Some vendors arrive at dawn as daily commuters, while others set up the night before to claim a corner of the market. Many travel from towns like Burdwan, Chandannagar and Khirai — Bengal’s flower valley — with sacks of blooms on crowded trains, ready to trade in Kolkata’s frenzy. Some have been here for decades, inheriting stalls from fathers and grandfathers. One middle-aged seller, his fingers stained deep from twisting hibiscus garlands, laughed as he said, ‘This market raised my children.’ For many, the market is both inheritance and survival. You can engage with the vendors to find out more about the market.
Deals unfold at remarkable speed, often sealed with little more than a nod or a raised hand. Temple priests scoop up hibiscus garlands for goddess offerings, wedding decorators negotiate for mountains of marigolds and neighbourhood florists buy bundles to resell. Corporate buyers weave through the crowd in pressed shirts, placing bulk orders on their phones. Each exchange, quick and purposeful, is part of the unseen choreography that keeps the market buzzing and reveals the city’s daily devotion to flowers.
At Mullick Ghat, flowers are sold in bulk, making them cheaper than in retail markets. Marigolds range from Rs 30 to Rs 150 per kilo, roses from about Rs 150 to Rs 250 per kilo and sunflowers between Rs 20 to Rs 40 per stem. Prices fluctuate daily with supply and demand, especially shifting between regular days and festive seasons.
Look closely and you will spot whole families running stalls. Many women sit cross-legged on tarps, stringing marigolds at impressive speed, then switch to bargaining without missing a knot. It is everyday entrepreneurship in action, visible at nearly every turn. One couple, surrounded by towering bundles of sunflowers, works in easy rhythm: the husband hauling fresh sacks from the truck, the wife tying blooms into neat bunches while bargaining with buyers. The market is home to thousands of such vendors, where craft and hustle never seem to pause.
No market visit is complete without noticing the porters. Barefoot men weave through the lanes with bamboo baskets stacked high above their heads, carrying loads heavier than most could imagine. They are the silent backbone of Mullick Ghat, moving tonnes of flowers from sellers to buyers in a seamless flow. One porter pauses as two women pile their Ganesh Chaturthi purchases into his basket, smiling that they would never manage to carry it all on their own. "Dada is stronger than all of us," one of them jokes, as he strides off with their load balanced like it’s nothing.
Imagine an artist’s palette tipped over, that’s what walking through Mullick Ghat feels like. Strings of marigolds, heaps of hibiscus, jasmine garlands and bright chrysanthemums spill from cane baskets in a riot of colours. Add the noise of haggling, the smell of incense and the damp floor squelching underfoot and you have true sensory overload.
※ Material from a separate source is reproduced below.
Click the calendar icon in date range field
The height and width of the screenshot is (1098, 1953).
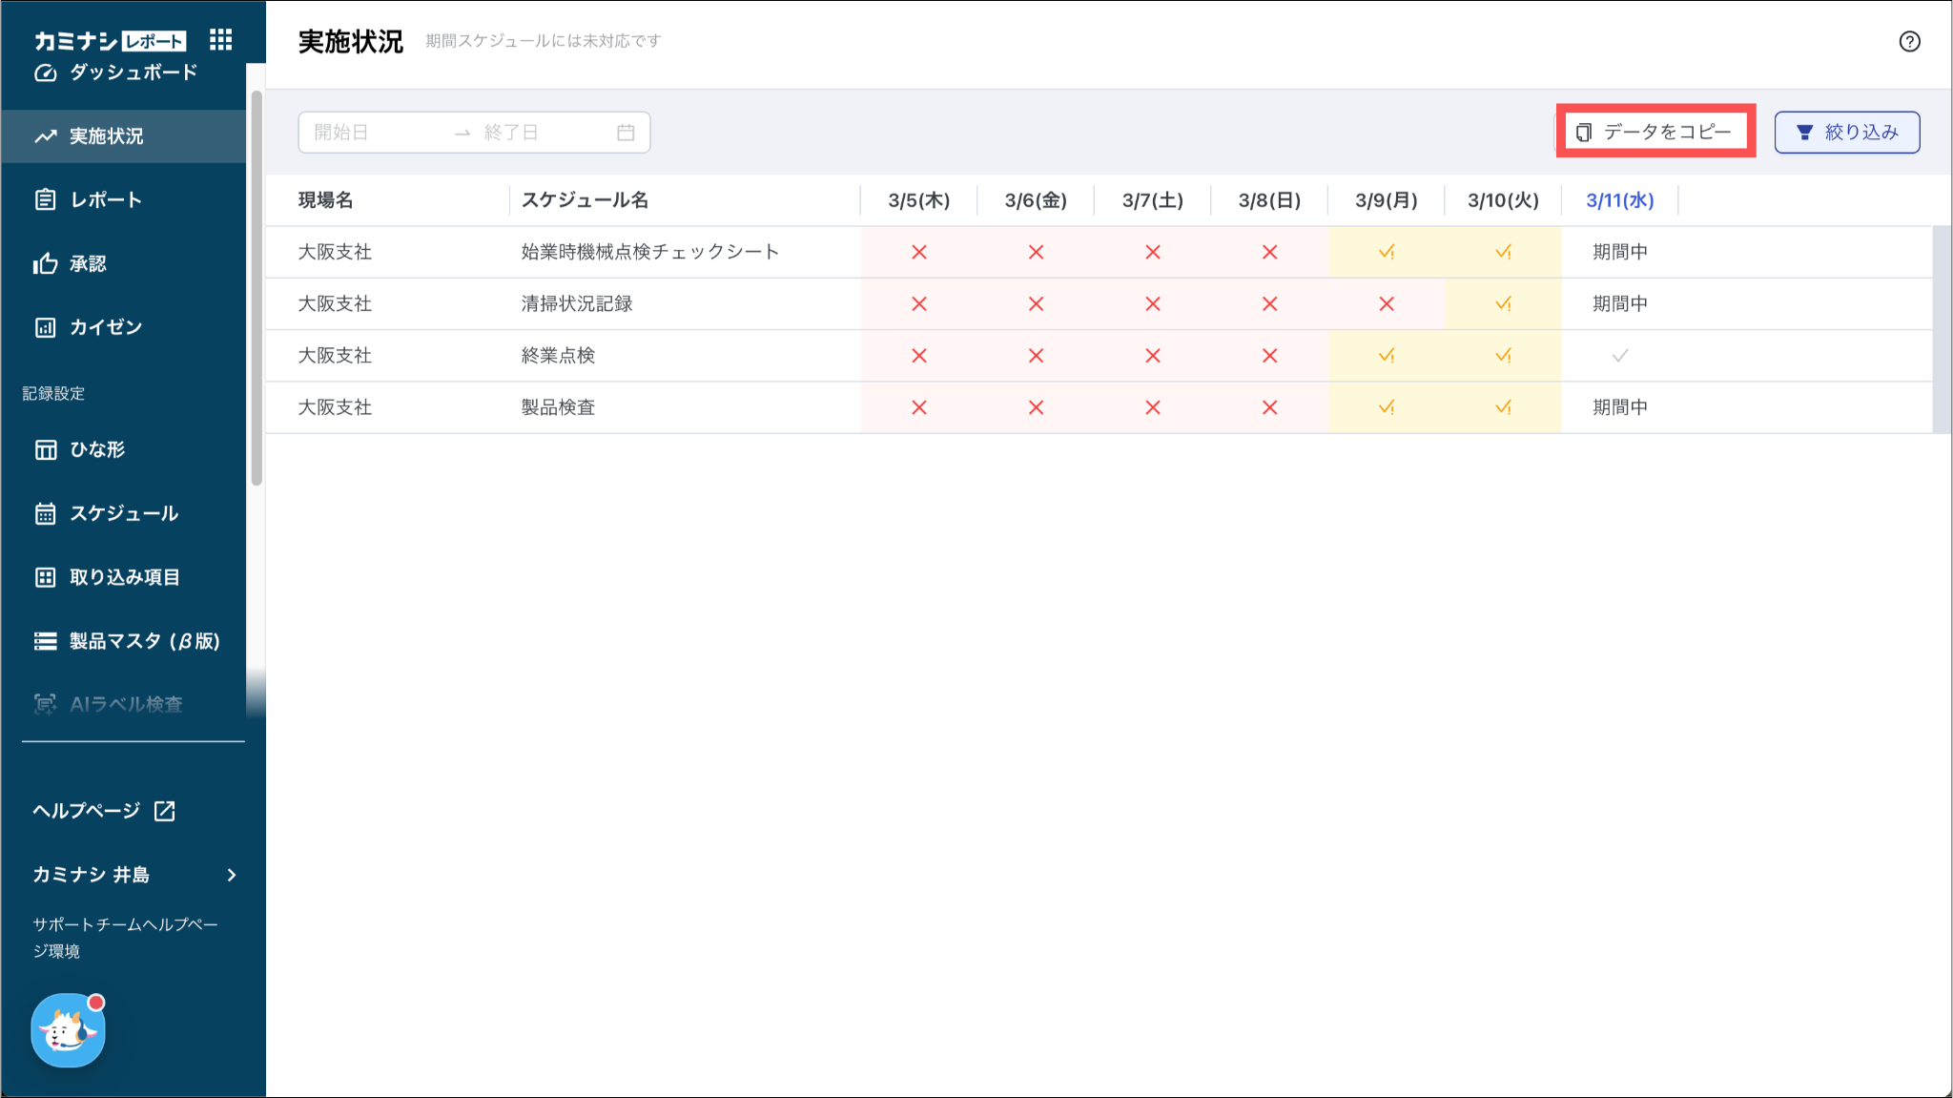coord(626,133)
This isn’t just a market, it’s a full-body experience. Photographers should wander past the obvious heaps into narrow lanes where sellers rest on baskets, children nap on tarps and workers weave garlands in quiet focus. Arrive early for light, dodge the slush and dress light but practical.
Step towards the river ghat and the market’s noise fades into the rhythm of water. Petals drift along the steps, people stoop to fill bottles and boats knock against the ghats as the steel ribs of the Howrah bridge rise above. The river and the trade feel inseparable here, the damp floor littered with scraps and wilted blooms a constant reminder. Quieter than the lanes inside, the ghat offers a brief pause from the market’s frenzy.
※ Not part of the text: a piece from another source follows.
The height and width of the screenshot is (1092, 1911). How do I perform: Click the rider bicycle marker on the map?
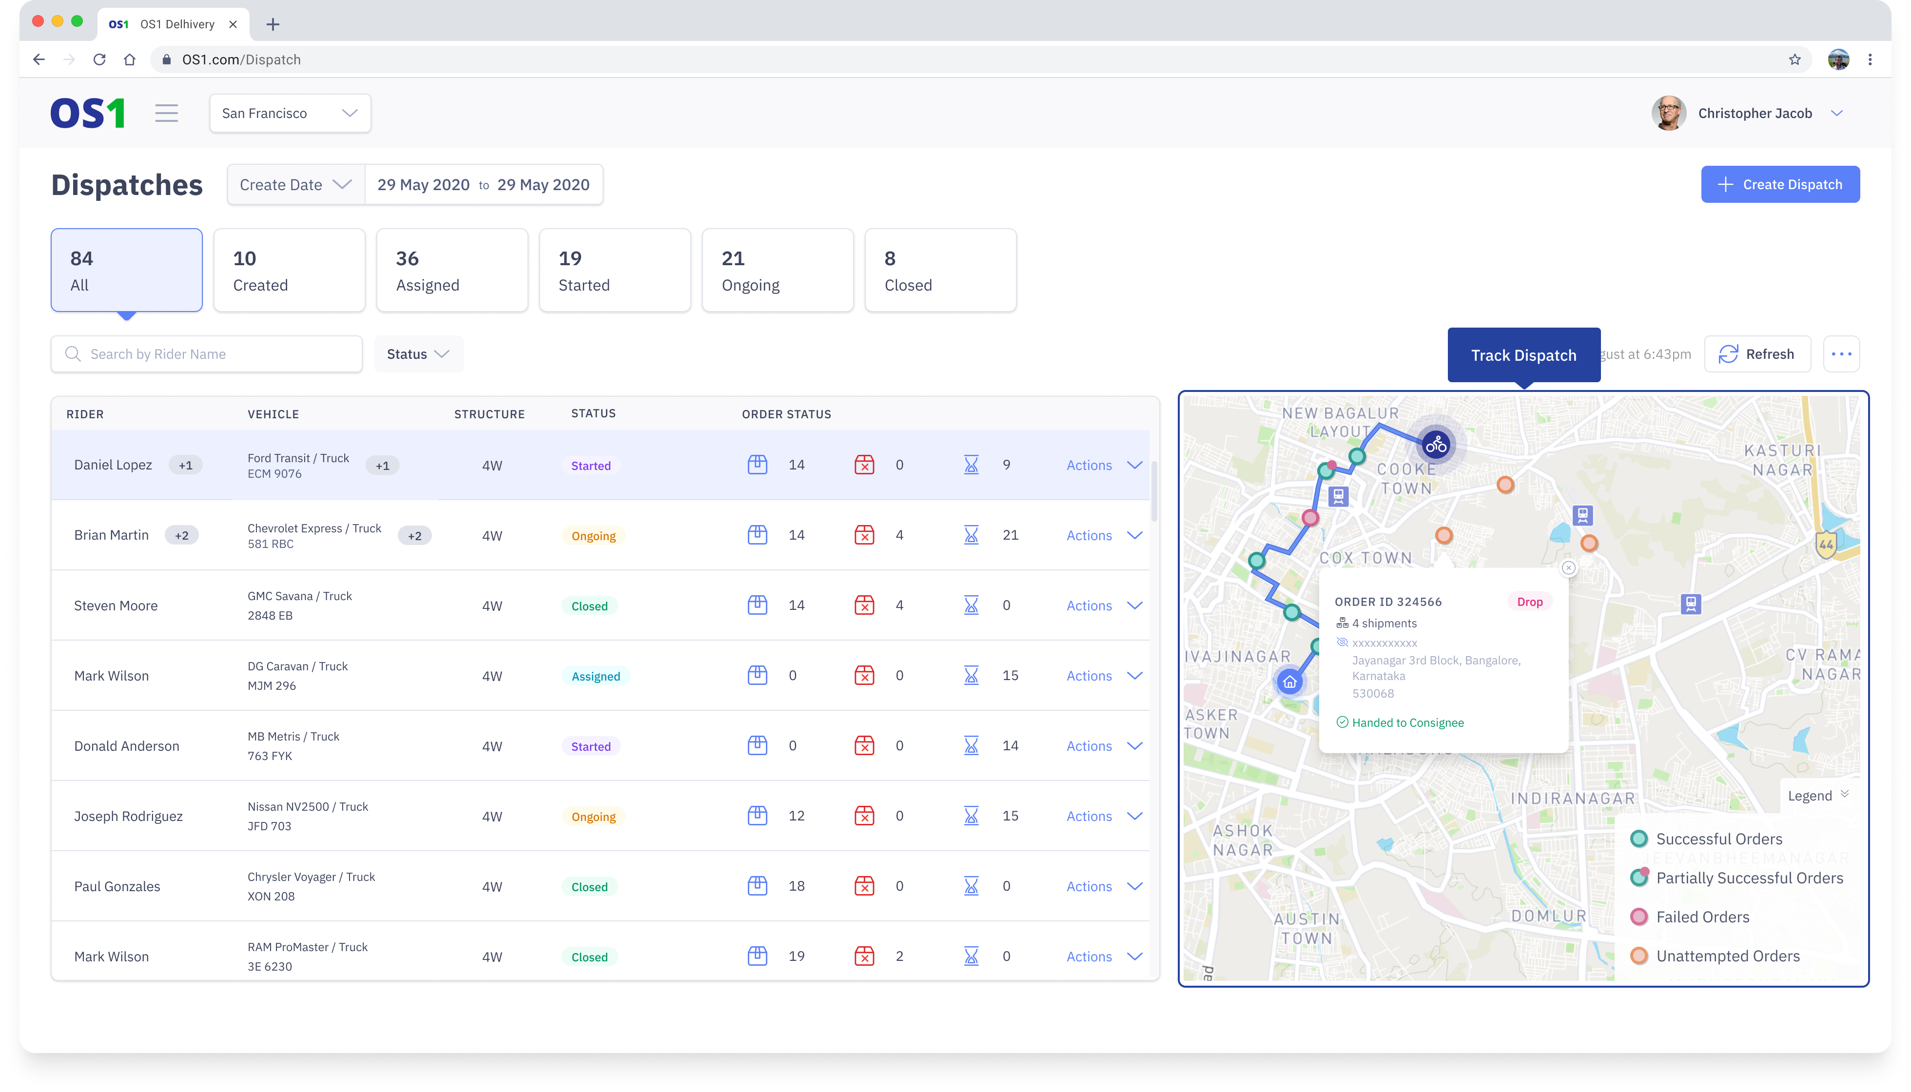point(1436,446)
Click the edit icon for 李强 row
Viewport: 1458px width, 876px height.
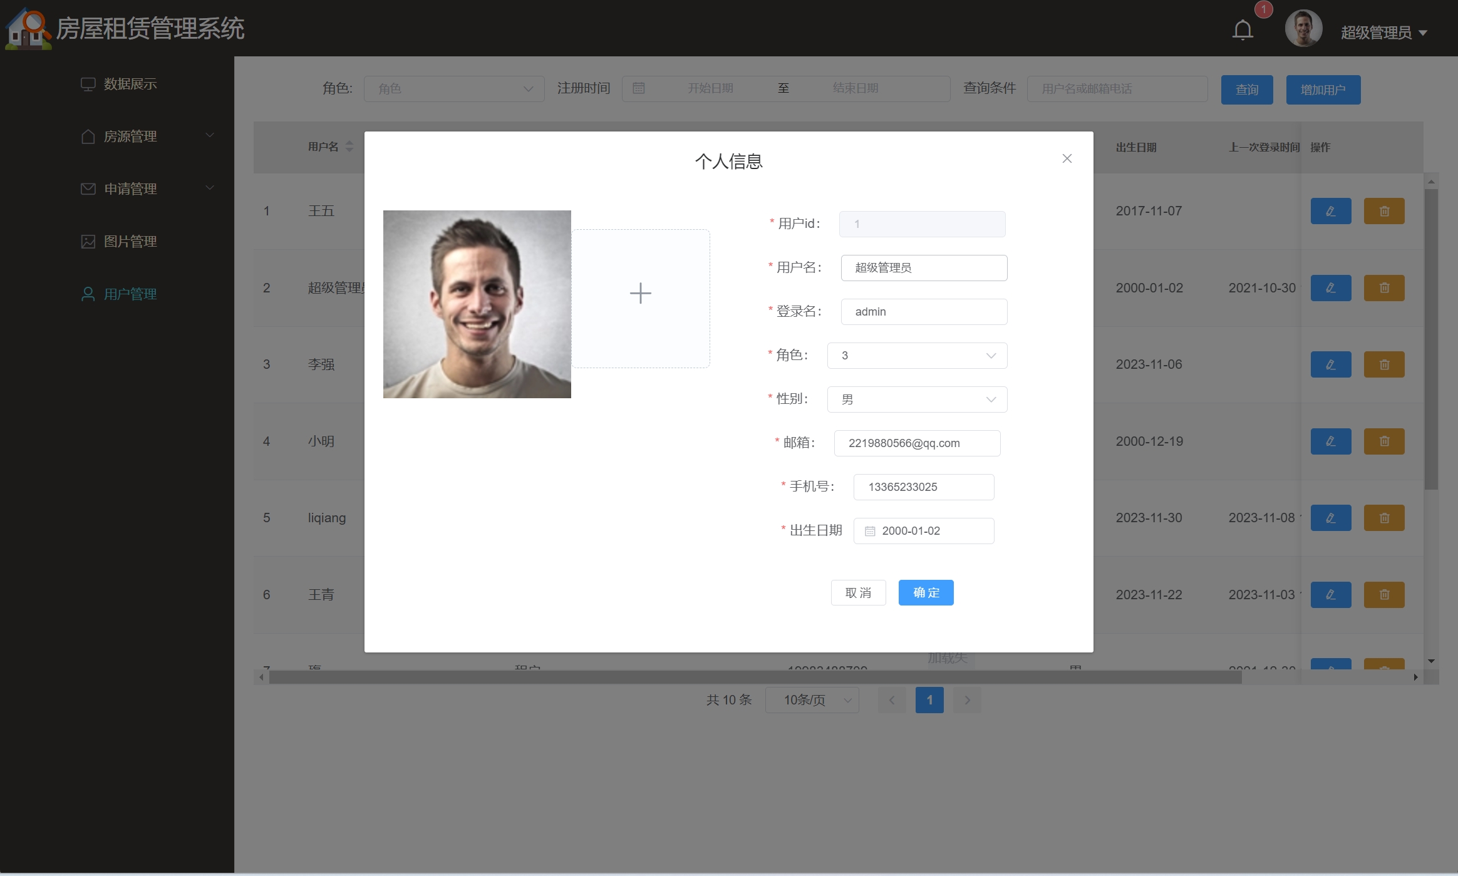(x=1330, y=364)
End your walk with a clay cup of hot chai from a stall near the exit, or a handful of peanuts from vendors weaving through the market. Around you, porters rest their backs against baskets, sellers re-tie heaps of flowers for the next round of trade and the scent of marigolds and incense lingers in the air. If you still have time, circle back for a small garland to carry the market’s fragrance into the rest of your day.